Per la carestia di messi ho io ancora differito insin qui di mandare a vostra signorią la qui alligata lettera de' 9 di novembre, come ella vedrà; e per questo medesimo messo che ora ritorna verso Inghilterra, dal quale ho ricevuto le sue de' 28 di settembre e 5 e 8 di ottobre, io le rispondo e dico, che, dopo aver considerato il contenuto di esse, trovomi molta confusione nell'animo, perchè dall'una parte penso che sia conveniente credere e ancora rimettersi al giudicio

di una persona tanto prudente e veridica, e amorevole a nostro signore quanto è vostra signoria, il che sua santità ha fatto gran testimonio di credere dandole un tal carico con libertà di fare a modo suo (1) in negozio così grande e importante, dove va l'interesse e salute, non solo di sua santità, ma della chiesa di Dio e di tutti i cristiani, è ancora verisimile per questo, che vostra signoria usi ogni estrema diligenza, nè fugga alcun travaglio o fatica per dimostrar ad ognuno che sua santità non ha errato nella elezione della persona.
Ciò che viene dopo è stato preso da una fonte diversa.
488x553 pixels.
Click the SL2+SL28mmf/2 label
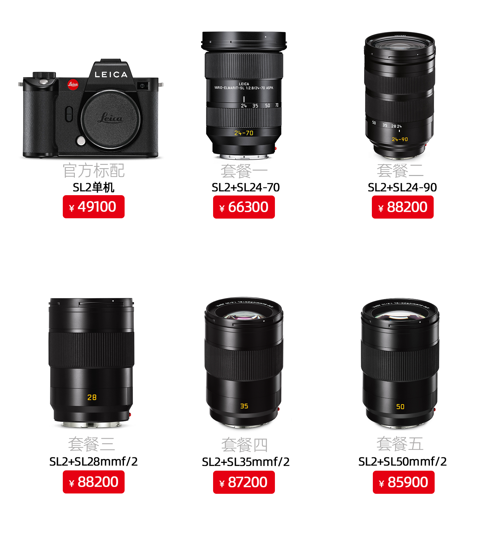(94, 462)
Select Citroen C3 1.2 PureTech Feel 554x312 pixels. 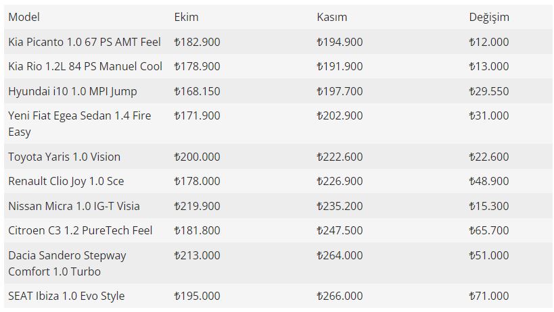80,230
Dall'altra parte, tenendomi io ancora obbligato per li medesimi rispetti a sforzarmi con ogni industria di corrispondere alla confidenza che il papa ha mostrato di me in questo medesimo caso, e non potendo credere quello che la ragione non mi persuade, il che forse procede dal mio debile giudicio, che non penetra quanto farebbe bisogno, parmi esser debitore nelle commissioni ch'io tengo da sua santità non passare i termini convenienti, e ancora nell'osservarli usare il mio giudicio, al poco sapere del quale forse supplisce l'infinito desiderio, ch'io tengo di servir nostro signore, e di veder nascere qualche principio di rimedio alla universal ruina della cristianità non solo imminente, ma tanto propinqua, che quasi potiamo dire di vederla in captività miserabile, e degna d'essere deplorata più che quella di Gerusalem me. E perchè (come oguun consente) non si può estinguere questo incendio se non con la pace tra' principi cristiani, parmi che tutti quelli che non aiutano secondo le lor forze questa santa in.. tenzione, non meritino d'essere chiamati cristiani; e perchè i ministri de'principi in questo mol

(1) Qui il conte si burla con molta grazia del nunzio Acciaiuolo; e gl'insegna quel che dovea fare un savio ministro nelle circostanze d'allora.